You will notice that the lc4_processor module has instruction and data memory signals declared in its external interface. The top module is lc4_system.v which instantiates the processor, memory, and devices, and interconnect them to each other and to the pins. In Xilinx, you must set lc4_system.v as the top module or else you will only synthesize the datapath and will not have a full working system.

The lc4_processor module in the lc4_single.v file also has extra outputs that begin with "test" that capture the changes to the processor state after each instruction. Your processor will work even if you don't connect these outputs to anything. As described below, they are provided to help you debug your code both in simulation (so that ModelSim can compare the values you have for these to values in a trace file genrated by PennSim.jar).

Note

What's this "global write enable" or "gwe" all over the place? The block memories in the FPGA are design such that they are read or written on a clock edge. Thus, we don't really have a "single cycle" design. Instead, we use a "global write enable" that is set once every four cycles. This allows reading of an instruction from the instruction memory and then reading/writing from the data memory all in a "single cycle". For the most part this should be transparent to your design.

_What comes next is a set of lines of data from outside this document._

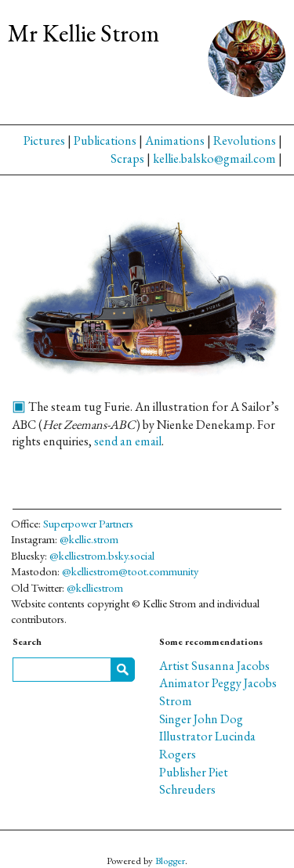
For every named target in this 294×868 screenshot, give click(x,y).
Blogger (170, 860)
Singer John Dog (201, 719)
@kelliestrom (95, 587)
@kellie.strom (89, 538)
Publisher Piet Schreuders (194, 781)
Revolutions (245, 140)
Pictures (44, 140)
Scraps (127, 158)
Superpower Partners (88, 523)
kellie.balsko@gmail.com (214, 158)
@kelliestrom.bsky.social (102, 555)
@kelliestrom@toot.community (130, 571)
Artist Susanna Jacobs (214, 665)
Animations (175, 140)
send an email (128, 441)
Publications (105, 140)
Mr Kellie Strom (83, 33)
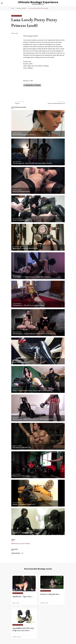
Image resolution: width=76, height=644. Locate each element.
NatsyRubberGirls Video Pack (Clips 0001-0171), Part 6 (23, 629)
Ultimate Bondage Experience (38, 2)
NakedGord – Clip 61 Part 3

LC4 Processor Module Implementation

You have the freedom to implement the datapath and control any which way you want. All in all, the processor module should be at most 150-200 lines of Verilog.

Note

One caveat about the dmem_addr bus. This bus should have the value x0000 for any instruction other than a load or a store. The reason is that if this bus accidentally has a value that matches one of the memory-mapped device addresses, you could be unintentionally reading that device.

Note

As was stated in the previous lab, your single-cycle processor will not implement the MOD or DIV instruction. We won't be testing for them explicitly, but it is probably easiest if these instructions just write all zeros into their destination register. Alternatively, you can also implement them as doing nothing.

Debugging Your Processor

Using Trace Simulation

A good way to debug your design is using behavioral simulation and comparison with a trace. The code/ subdirectory in the labfiles/ folder contains several .hex and .trace files. the .hex files are memory dumps of various programs. For example, house.hex is a memory dump of a small non-interactive program that draws the missile command houses on the screen and then exits. house.trace is a trace of that program created by PennSim.

A trace file is a text file containing one line per instruction executed, each with the same fields:

pc. The PC of the instruction
insn. The instruction bits themselves
regfile_we. A bit that indicates if the instruction writes a register
regfile_reg. The register written by the instruction (if the instruction writes a register)
regfile_in. The value written to the register file (if the instruction writes a register)
nzp_we. A bit that indicates if the instruction writes the condition codes (NZP)
nzp_in. The new NZP bits (if the instruction writes the condition codes)
dmem_we. A bit that indicates if the instruction writes memory
dmem_addr. A value of the address accessed by a load or store
dmem_value. A value that is written to memory (for stores) or read from memory (loads)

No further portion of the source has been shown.